SAP identifies five AI themes that will shape 2025, as enterprises pivot towards practical AI applications, anticipating tangible returns on investments As technology providers pivot from crafting general-purpose tools to deploying specific business applications, enterprises are eagerly anticipating returns on their AI investments following years of experimental groundwork. Globally, giants like SAP, Oracle and Microsoft are weaving AI functionalities into their core offerings. This strategy is supported by a prediction from IDC, which estimates that by 2025, global expenditure on AI technologies will hit US$337bn, largely funnelled towards operational applications rather than just research. The mounting pressure on tech enterprises to manifest tangible business value through AI deployments has spurred major software firms to craft AI systems tailored for a maturing marketplace, where practical usage overshadows technological experimentation. According to SAP, the year 2025 is critical, showcasing prominent shifts in five essential domains: autonomous AI agents, specialised AI models, adoption patterns in enterprises, user interface innovations and adherence to regulatory measures. The rise of autonomous AI The evolution of AI agents is accelerating, advancing from mere document retrieval functions to orchestrating complex business operations.
These agents ensure seamless automation of formerly daunting tasks like handling exceptions in customer service and administrative functions. Vastly superior to traditional robotic process automation (RPA), these agents provide a nuanced approach to intricate challenges, reacting autonomously to fluctuations in demand or supply chain disruptions, thereby driving efficiency without human intervention. Specialisation in AI models The terrain of LLMs is stabilising, with standardised models gaining prominence for basic text generation and concurrently, there’s a surge in crafting bespoke models tailored for specific tasks. For instance, Knowledge graphs which chart the interrelations among data points, are finding renewed interest for enhancing the precision of AI systems.

AI Officer EMEA at SAP, Jesper Schleimann
As SAP’s AI Officer EMEA, Jesper Schleimann elaborates in a LinkedIn post: “2025 will be a transition year for AI as we move from AI pilots to wider scale adoption. This will also require a greater focus on how we adjust our organizations to this new way of value creation.”

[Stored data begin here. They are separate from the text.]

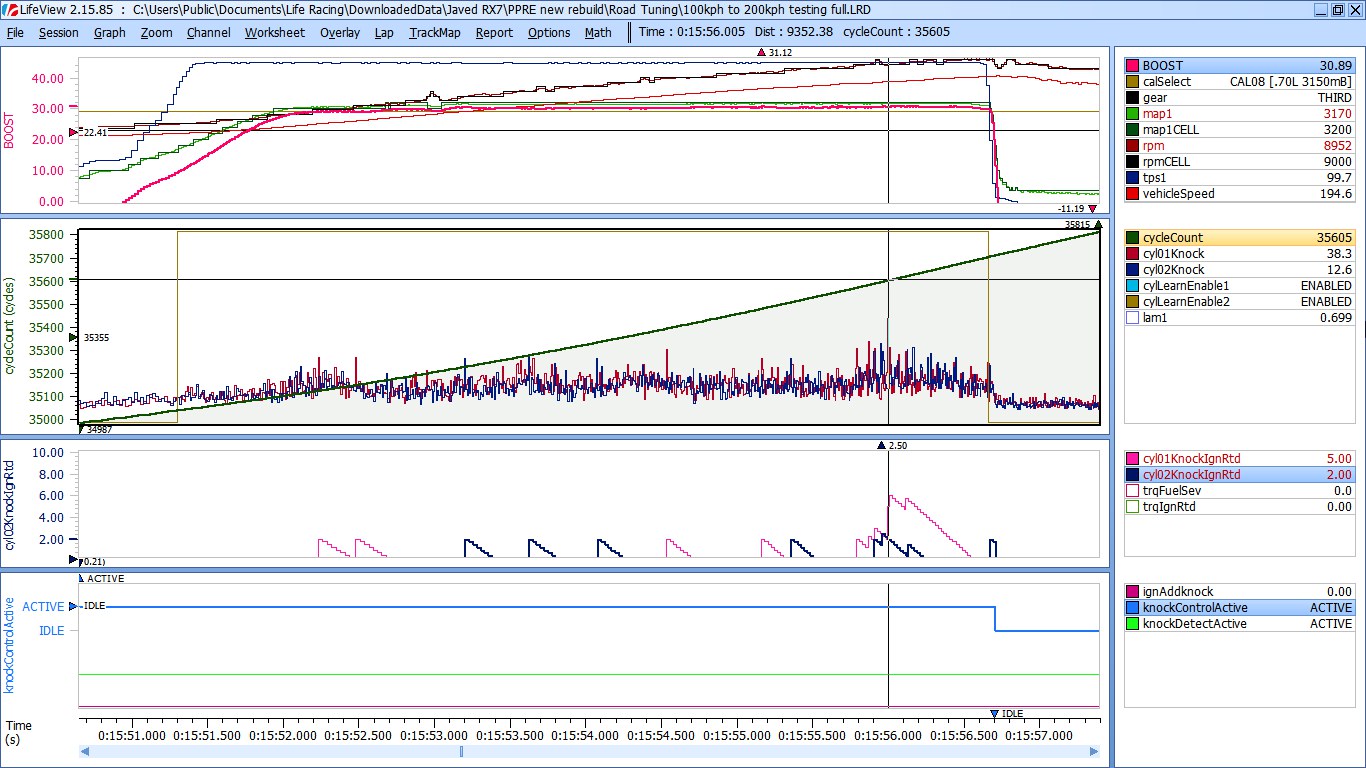Click the LifeView application icon in title bar
The image size is (1366, 768).
(x=10, y=9)
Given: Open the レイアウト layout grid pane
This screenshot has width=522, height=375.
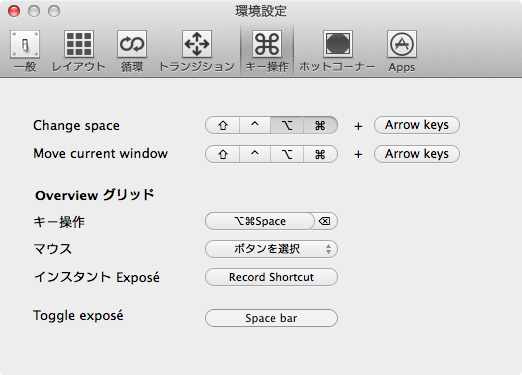Looking at the screenshot, I should [x=79, y=51].
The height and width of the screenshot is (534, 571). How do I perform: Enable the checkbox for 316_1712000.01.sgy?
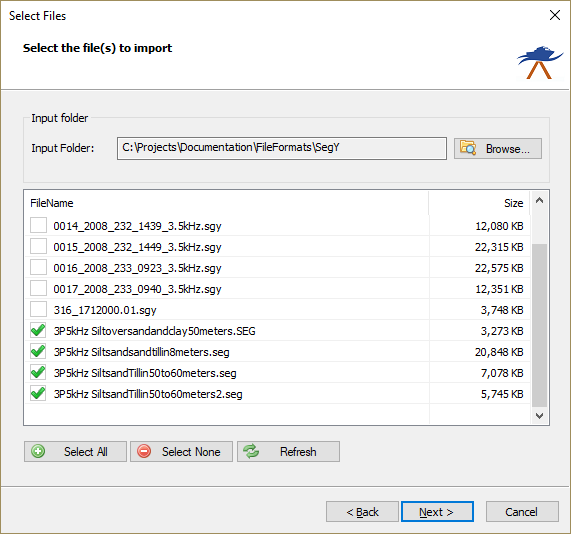point(38,310)
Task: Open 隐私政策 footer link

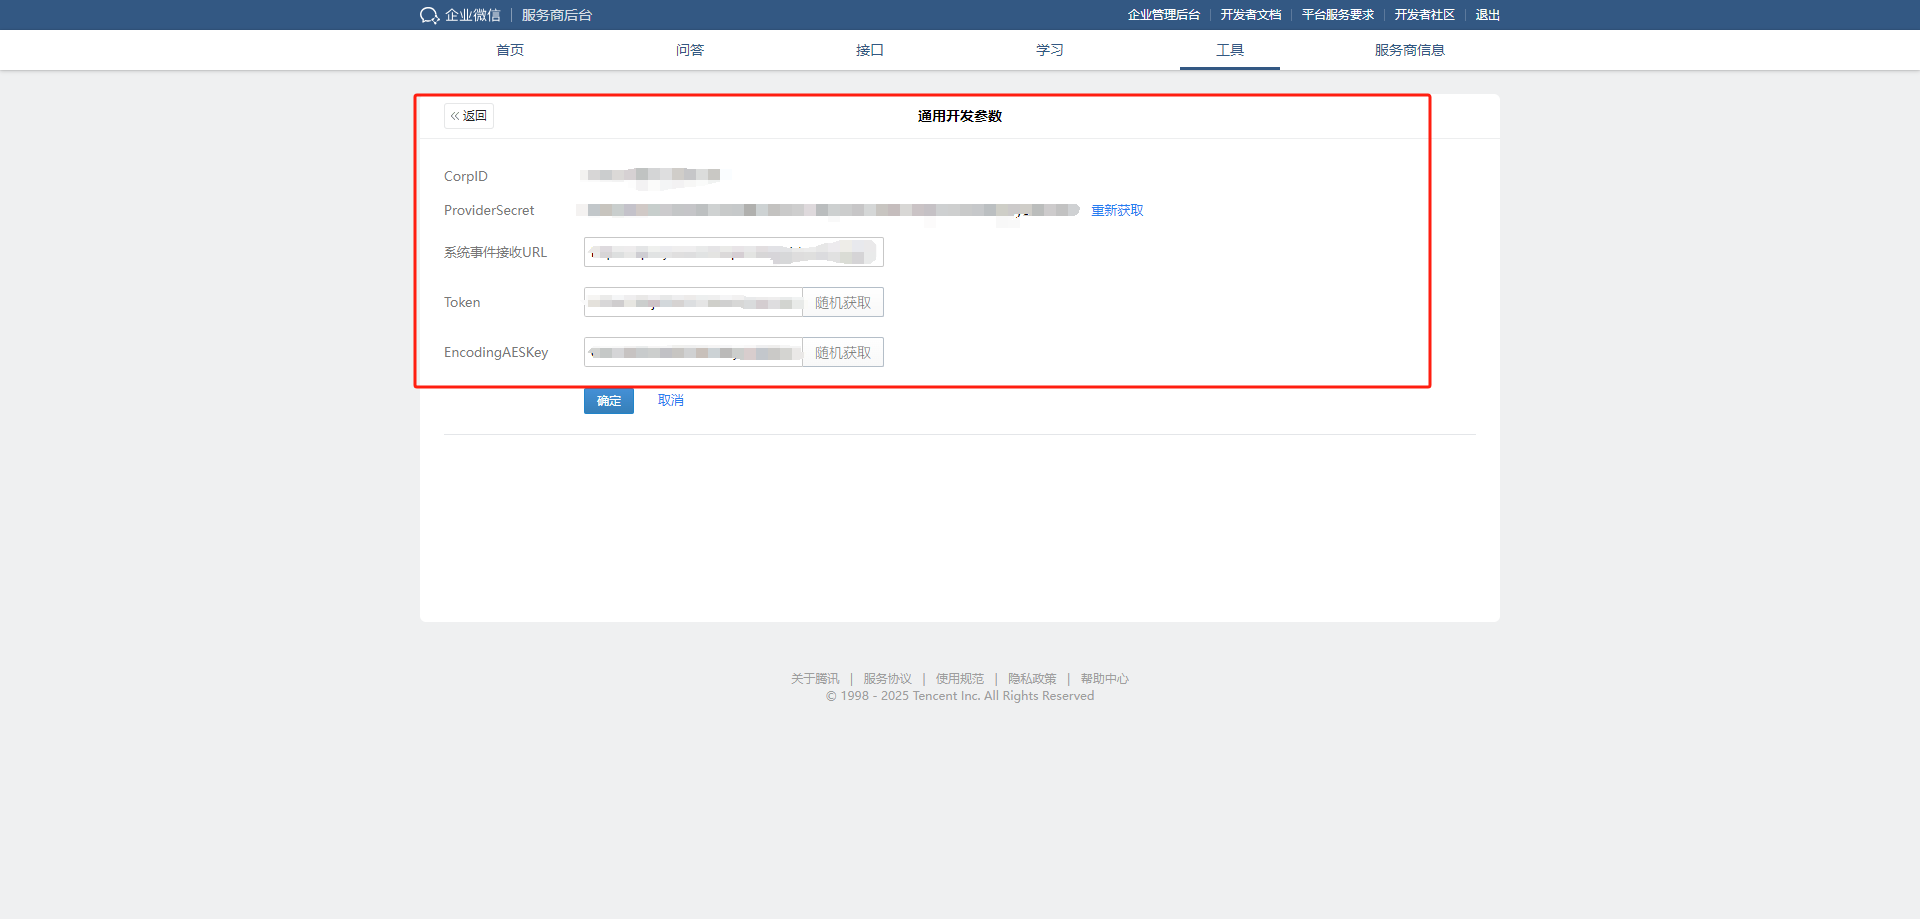Action: click(x=1032, y=679)
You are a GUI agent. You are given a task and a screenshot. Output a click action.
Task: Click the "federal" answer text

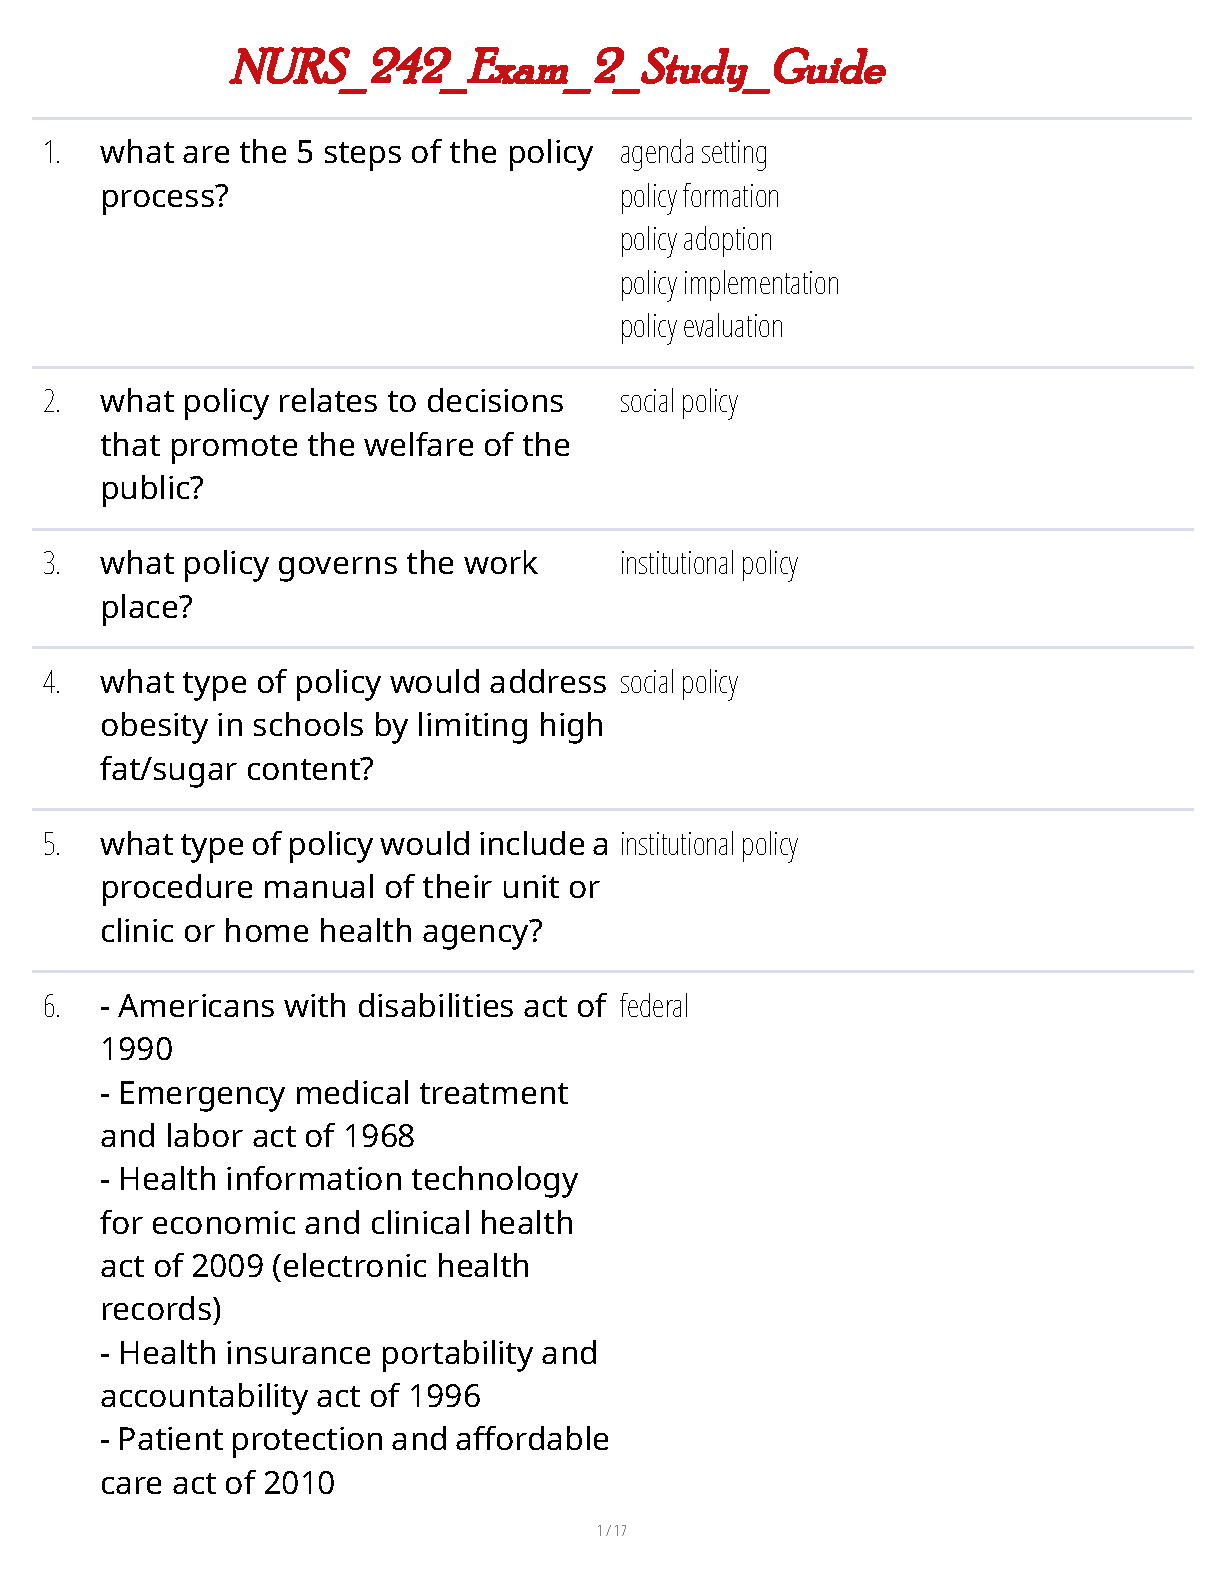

The user experience AI’s integration into enterprise software is revolutionising user interactions, potentially leading to AI copilots that could one day replace conventional user interfaces. This transformation champions a more integrated, collaborative intelligence where human expertise and AI capabilities merge, necessitating novel training methodologies and metrics..
“AI won’t be limited to one app; it might even replace them one day. With AI, frontend, backend, browser and apps are blurring,” according to the report. Regulatory compliance Moreover, with the global scene of AI regulation remaining fragmented, firms are taking proactive steps by instituting internal safety and ethical guidelines while the industry gravitates towards debating AI’s broader societal roles rather than mere technicalities. “The discussion will shift from what we try to regulate from a technical standpoint to how we innovate and what we deem fundamentally human,” the report concludes. “I believe adoption will be the hardest to tackle”, Jesper adds. “My advice to get started: begin the education early to prepare the grounds, establish a safe AI space for your organisation to try it out and scale adoption by integrating AI in business processes to ensure user acceptance at scale.”